There are variety of design patterns related to handling mechanisms. Choosing right one strongly depends on multiple conditions. Switch and array based solutions have that advantage that they are thread-safe and relatively fast. When handlers are supposed to be added in run-time we can pick up some OO-based solution with e.g. vector. For convenience some auto-registering functionality may be used, but used with extremely care.

At the end of this post I'd like to compare C++ solutions with one python implementation - just to see dynamically-typed language in action.
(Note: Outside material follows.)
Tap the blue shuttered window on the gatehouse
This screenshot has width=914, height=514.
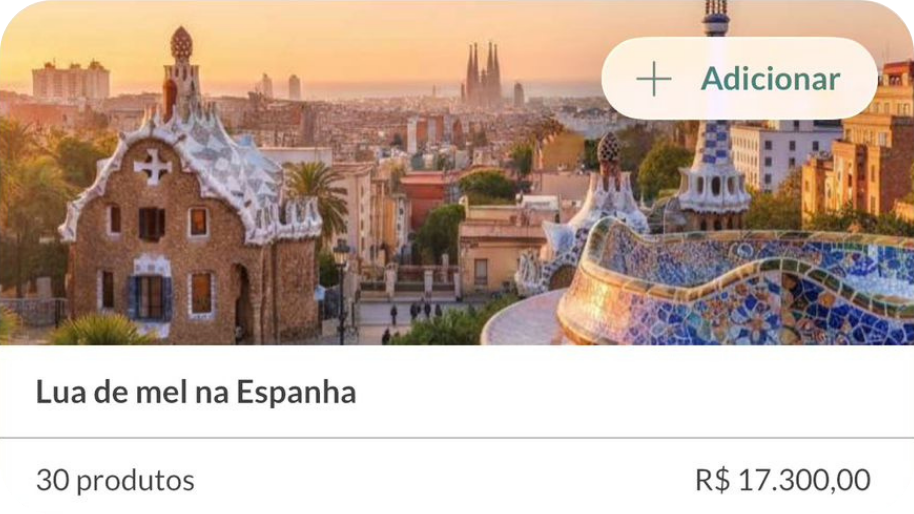(x=150, y=297)
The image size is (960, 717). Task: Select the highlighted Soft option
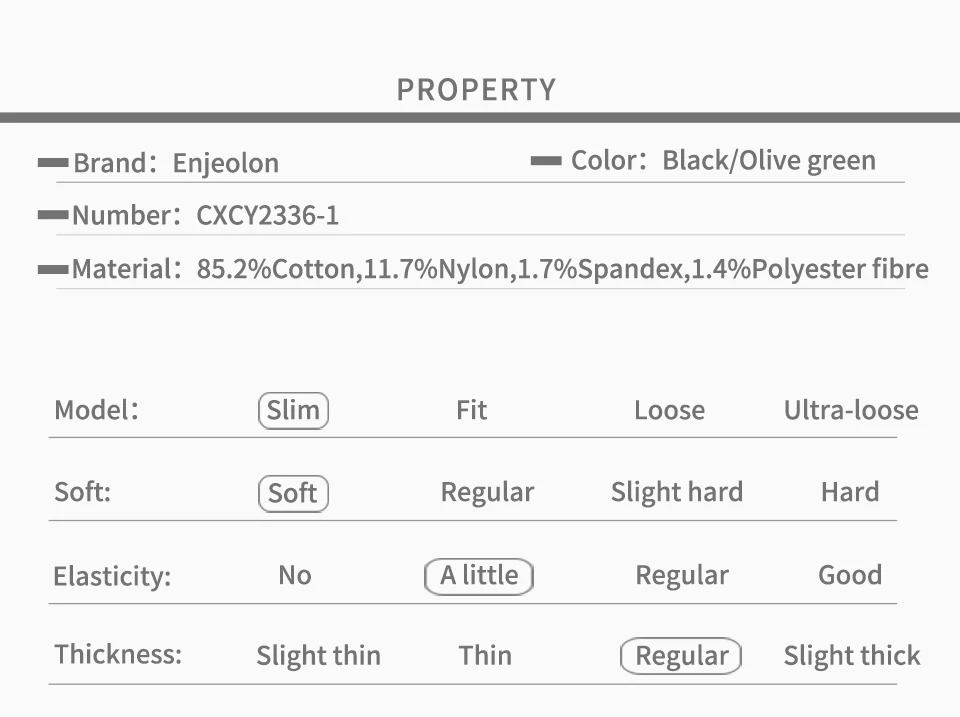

Take a look at following three code snippets: handler interface, example handler, and main handling mechanism respectively.
class BaseHandler(object):
    __metaclass__ = abc.ABCMeta

    @abc.abstractmethod
    def Handle(self, data): pass

    @abc.abstractproperty
    def code(self): pass
class ConcreteHandler(BaseHandler):
    code = 1
    def Handle(self, data):
        pass # Handle here...
class MainHandler(object):
    def __init__(self):
        self.__handlers = dict([
            (x[1].code, x[1]())
            for x in inspect.getmembers(sys.modules[__name__])
            if (issubclass(x[1], BaseHandler) and x[1] != BaseHandler)
        ])

    def Handle(self, code, data):
        try:
            return self.__handlers[code].Handle(data)
        except KeyError:
            raise RuntimeError('No handler registered for code ' + str(code))
That magic is, however, natual consequence of dynamically-typed language such as python which provides, in my opinion, great balance of power and readiness :-).

Natural continuation of this post should be review of possibilities in C++11. Do you have any remarks in this area? I'm curious how much it can help in such areas. Maybe it can't improve design very much, but I wouldn't be surprised in case of some killer C++11 feature, though. Share your ideas in comments!